# The Probability of Poker Hands

## Probability

Definition: The probability of an event measures the chance for the event to happen. It is always a number between 0 and 1.

The probability of an impossible event is zero, and the probability of a certain event is one.

Theorem: In an experiment, let n denote the number of possible outcomes. If E is an event of the experiment and m is the number of possible outcomes for this event, then the probability of E is given by: P(E) = m/n. The percentage for E to happen is 100xP(E).

## Factorial Notation

In n is a positive integer then the factorial of n is defined by: n! = (n)(n-1)(n-2)....(3)(2)(1).

By definition 0!=1

Examples:

1. 6!= 6x5x4x3x2x1= 720
2. 5!= 5x4x3x2x1= 120

Note: The previous examples show that 6!= (6)(5!). In fact we have the following general rule: n!= (n)[(n-1)!]

## Counting

Theorem 1 (Multiplication Rule): Suppose there are n1 ways to perform task T1, n2 ways to perform task T2,..., nk ways to perform task Tk, then there are: n1xn2x....nk ways to perform tasks 1, 2,..., k in a sequence.

Example 1: A car license plate consists of 3 letters and 4 numbers. How many license plates can there be if no letter or number is repeated more than once?

1. Task T1: Choose a letter from the alphabet; n1=26.
2. Task T2: Choose a second letter; n2=25 (no letter is repeated)
3. Task T3: Choose a third letter; n3=24 (no letter is repeated)
4. Task T4: Choose a number; n4=10
5. Task T5: Choose a second number; n5=9 (no number is repeated)
6. Task T6: Choose a third number; n6=8 (no number is repeated)
7. Task T7: Choose a fourth number; n7=7 (no number is repeated)

The total number of license plates is: 26x25x24x10x9x8x7=78624000.

Theorem 2 (Addition Rule): If T1 and T2 are two separate events, and T is the situation where either event T1 or event T2 will occur, then the number of times event T will occur is shown by: n(T) = n(T1)+ n(T2)

Example 2: A jar contains 10 red marbles and another jar contains 12 blue marbles. Let T1 be the event of choosing one red marble and T2 the event of choosing a blue marble. If T is the situation of choosing a red marble or a blue marble then n(T) = 10+12= 22

## Permutation and Combination

Definition: A permutation is an arrangement of a set of objects. The order of the arrangement may or may not be important.

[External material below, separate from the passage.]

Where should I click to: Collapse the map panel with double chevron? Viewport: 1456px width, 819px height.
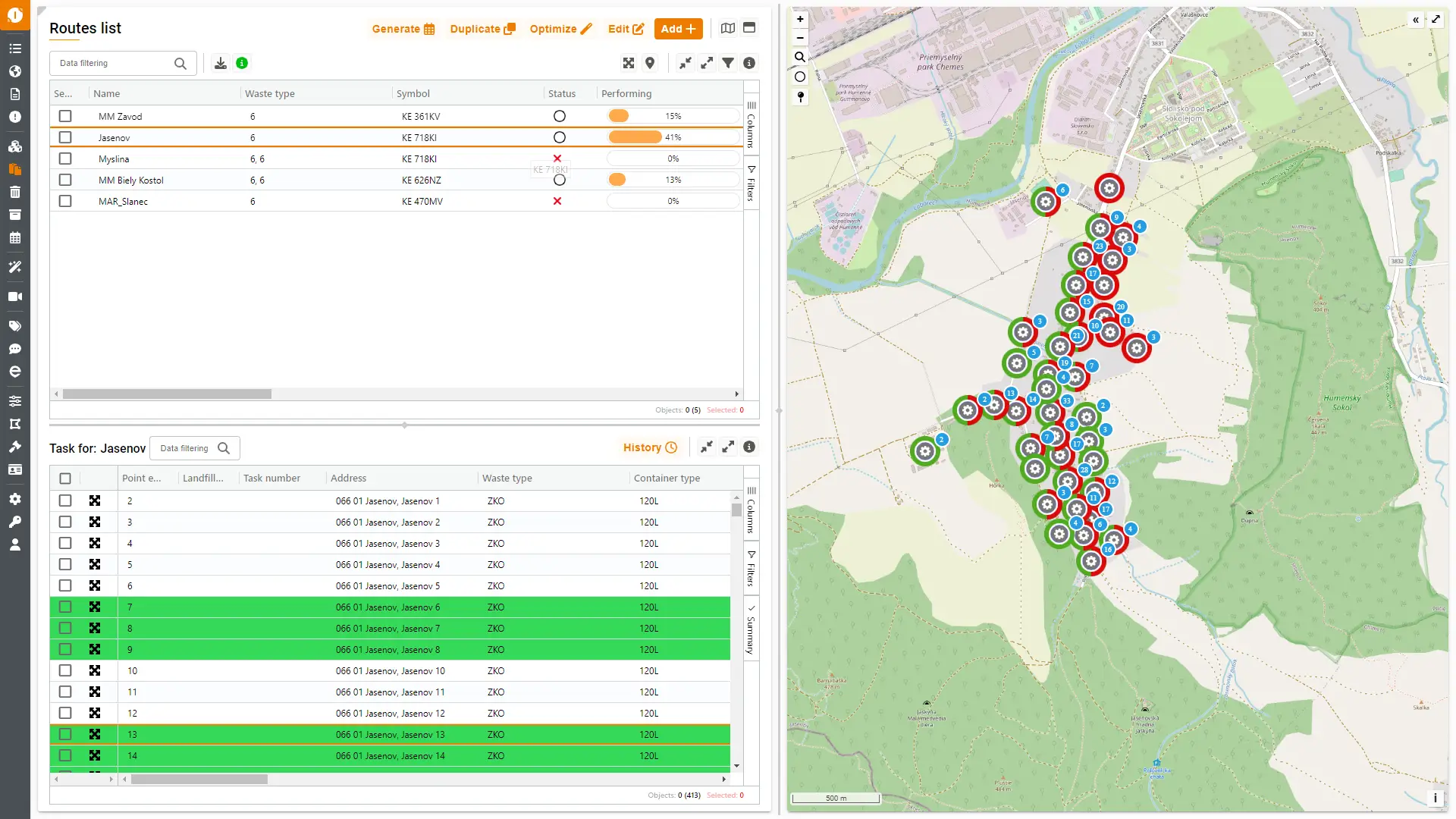[1416, 20]
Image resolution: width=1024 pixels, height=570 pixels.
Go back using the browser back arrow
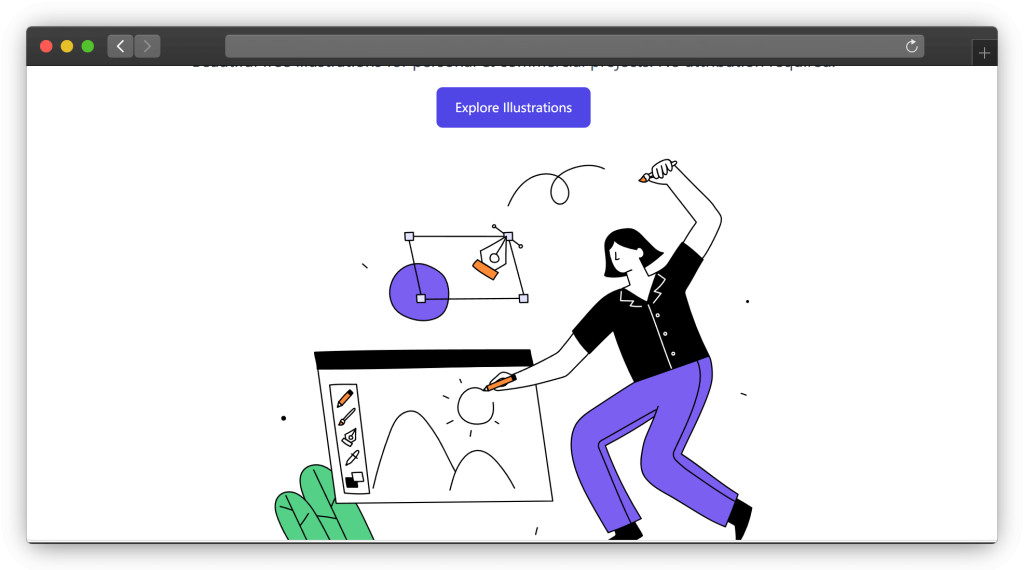coord(120,46)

Example: The order of letters and numbers in a license plate is important, but the order of cards received in a card game is not important.

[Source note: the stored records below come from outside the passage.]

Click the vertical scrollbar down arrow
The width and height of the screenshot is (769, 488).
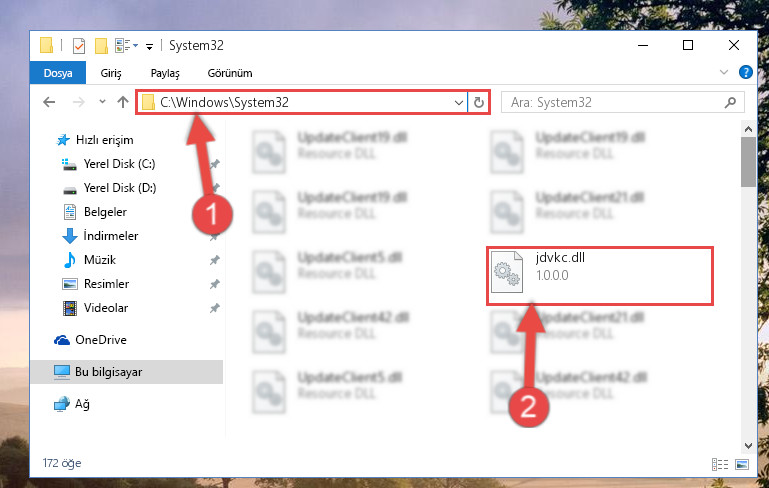748,446
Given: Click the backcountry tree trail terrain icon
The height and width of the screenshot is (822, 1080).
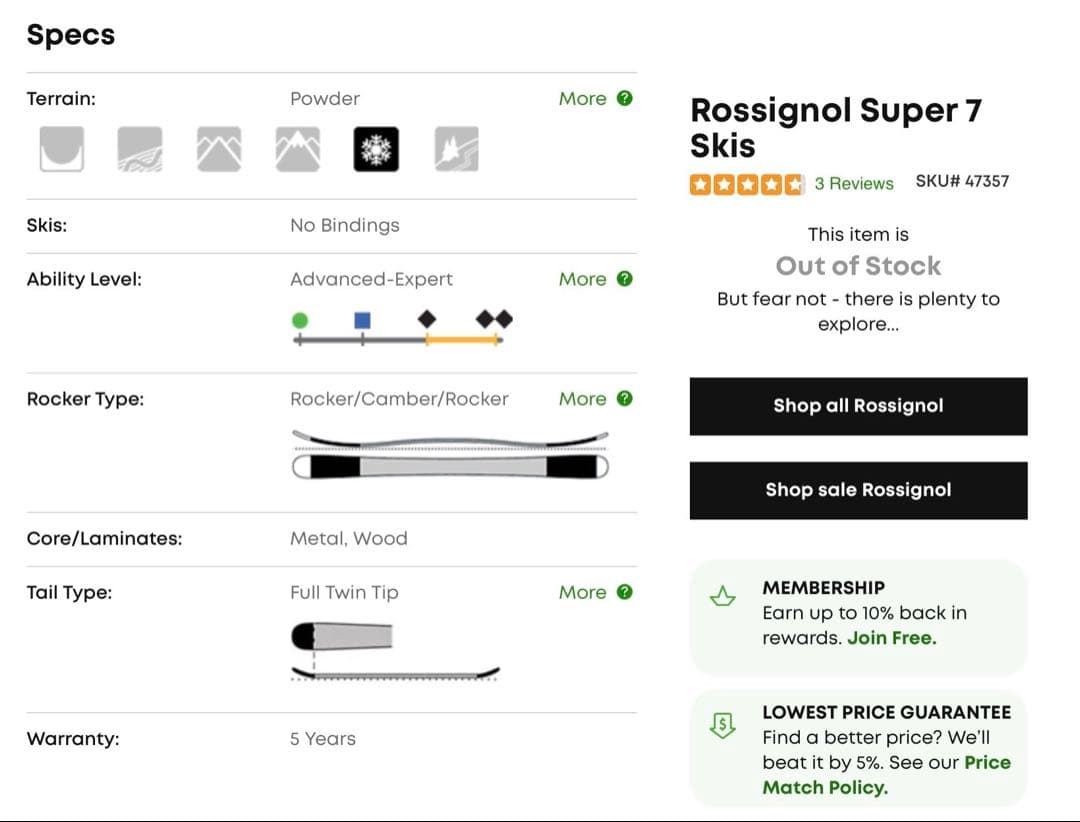Looking at the screenshot, I should [456, 150].
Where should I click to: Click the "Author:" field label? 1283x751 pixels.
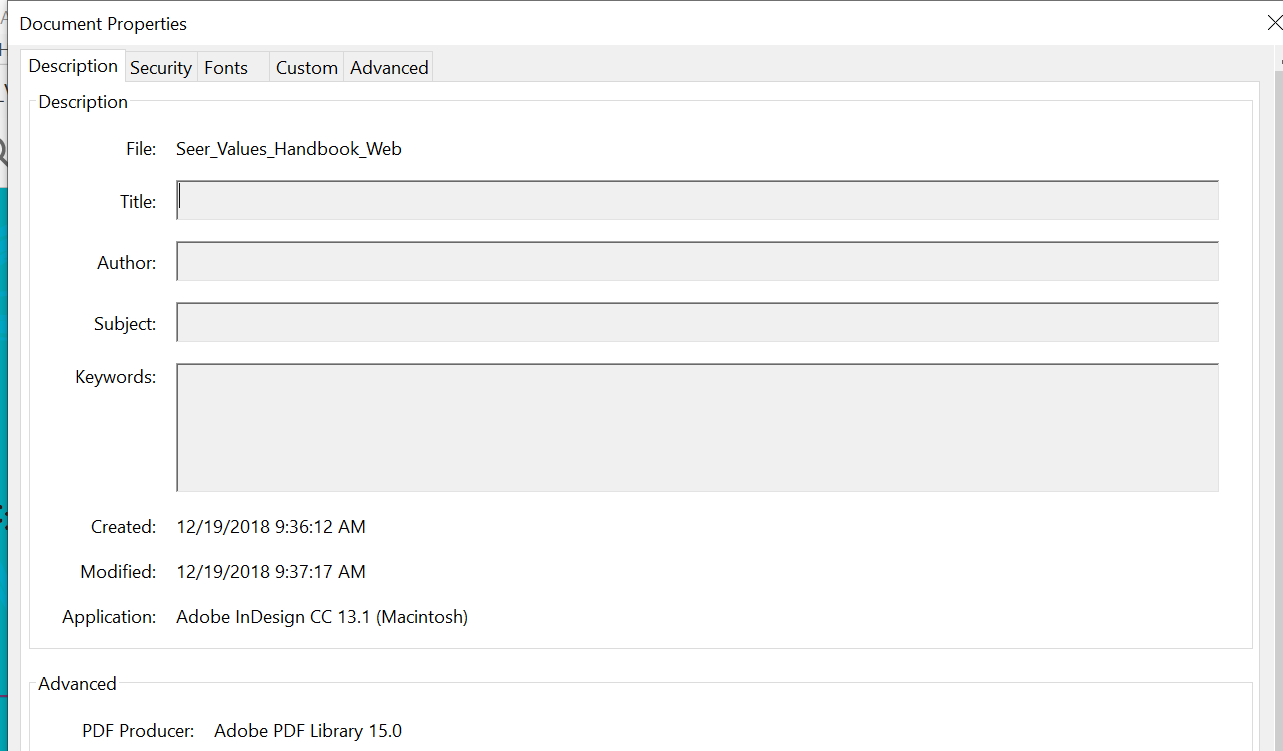127,263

Theorem 1: Given a set of n objects and given that r is a positive integer less than or equal to n. The number of permutations of a subset of r objects in which the order is important is given by nPr = n!/(n-r)!

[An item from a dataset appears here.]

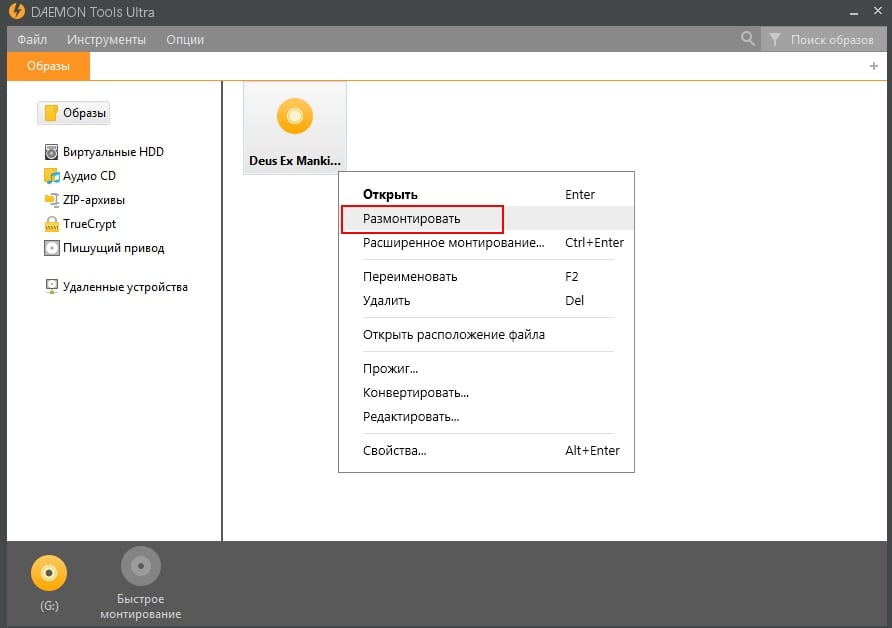Click Свойства in context menu
The width and height of the screenshot is (892, 628).
(x=394, y=451)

Example: How many 4 digit numbers can we form if the order is important and the digits are not repeated?

Answer: This is like choosing a set of 4 objects from a set of 10 in which the order is important. Thus there are 4P10= 10!/(10-4)! = 10!/6! = 10x9x8x7 = 5040

Theorem 2: Given a set of n objects and given that r is a positive integer less than or equal to n. The number of permutations of a subset of r objects in which the order is not important is given by nCr = n!/r!(n-r)!

Example: In how many ways can 5 cards be chosen from a deck of 52 cards (the order of cards is not important).

Answer: 5C52= 52!/5! x (52-5)! = 2,598,960.

## Poker Hands

A Poker Hand is the hand consisting of 5 cards chosen from a deck of 52 cards.

The number of poker hands (outcomes) is given by: n=52!/5!(52-5)! = 2,598,960.

An event is a special poker hand. Special events/poker hands are:

1. A pair
2. Two pairs
3. 3 of a kind
4. 4 of a kind
5. Full House (2 of a kind and 3 of another kind)
6. Flush
7. Straight Flush
8. Royal Flush

e.g. A Royal Flush is the hand consisting of an Ace, King, Queen, Jack, and 10, all in the same suit (hearts, diamonds, spades, and clubs). Clearly there are exactly 4 such hands. Therefore, P(Royal Flush)=4/2598960= 0.00000154, OR 0.000154%

Permutations and Combinations - 5 Card Poker Hands

## Why are Casinos profitable?

The probabilities of poker games, whether card games or dice games are always very small. We have just calculated the probability of a Royal Flush in a game of poker which turned out to be 0.00154%, which is very minimal. Casinos depend on the fact that probabilities of such games are small. This is how they profit from gambling! You are advised never to gamble.